08/03/2018 às 10h10min - Atualizada em 08/03/2018 às 10h10min

Enfermeira adota gêmeas em estado grave que conheceu no hospital em que trabalha

Foto: Reprodução
Quando a enfermeira Jess Hamm começou seu turno em um hospital da Flórida, em março de 2017, ela nunca imaginou que sua vida mudaria para sempre depois desse dia. Aos 30 anos, a jovem trabalha no Wolfson Children’s Hospital e entre os pacientes, ela já viu diversas crianças.

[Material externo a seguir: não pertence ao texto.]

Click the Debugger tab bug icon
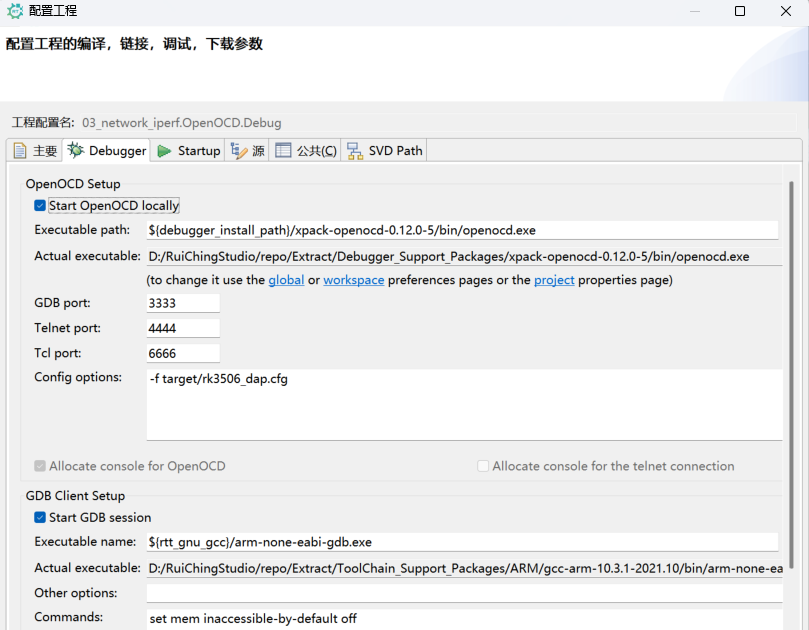This screenshot has height=630, width=809. [76, 151]
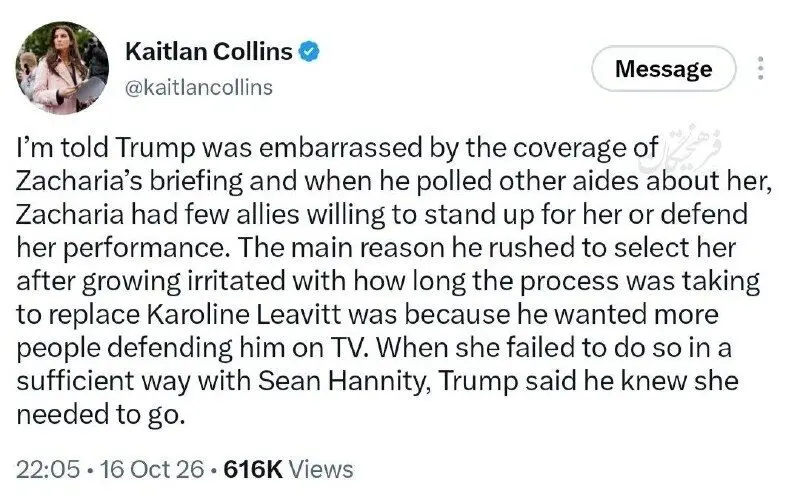This screenshot has width=800, height=500.
Task: Open the 616K Views count
Action: [288, 469]
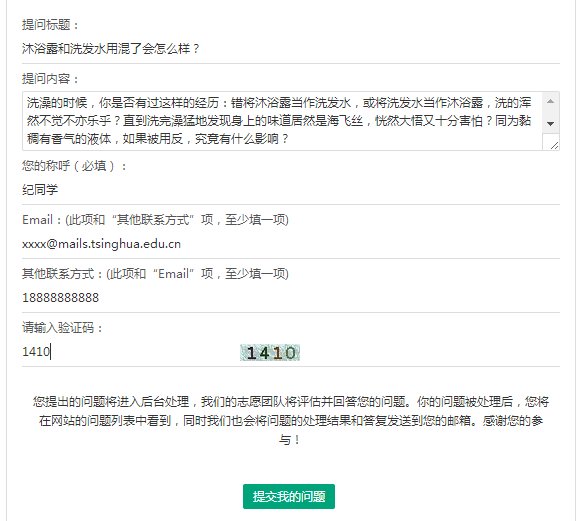Click the textarea resize grip handle
This screenshot has height=521, width=582.
pos(554,145)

Jess costumava brincar que queria levar uma delas para casa, até que a brincadeira se tornou realidade.
 

Tudo começou quando a pequena Delilah, de 14 meses, deu entrada no hospital em estado grave. “Ela teve uma fratura no crânio com uma hemorragia no cérebro, teve um fêmur quebrado, múltiplas fraturas em todas as extremidades. Ela estava muito desnutrida. Ela tinha 14 meses e cerca de 11 quilos, estava pele e ossos”, contou ao Inside Edition.

Jess sentiu uma conexão com a pequena de imediato e enquanto os médicos tentavam estabilizar o quadro da menina, ela se viu com o coração partido. “Segurei a mãe dela e disse: ‘ai meu Deus, eu quero te levar pra casa. Eu já te amo'”, relembra. Pouco tempo depois, Jess descobriu que Delilah tinha uma irmã gêmea, Caroline, que também havia sofrido abuso e encontrava-se em estado critico.

Ela resolveu adotar as meninas e entrou em contato com o Departamento de Crianças e Famílias da Flórida. Após algumas entrevistas, Jess finalmente recebeu permissão para criar as pequenas. Ao saber de sua atitude, a equipe do hospital tratou de arrecadar doações de roupas, brinquedos, berço e até assento para carro.

Apesar do estado critico de saúde, principalmente de Delilah, as meninas tiveram uma recuperação milagrosa e logo formaram uma família com Jess. Em outubro, a adoção foi oficializada e este mês, elas irão comemorar um ano juntas com uma viagem à Disney.

“Eu sempre quis uma família e sempre fui aberta a adoção. Não esperava que isso acontecesse agora, não era parte do meu plano. Mas logo que as conheci tomei a decisão em meu coração de abrir minha casa e dar à elas um lugar seguro”, afirma.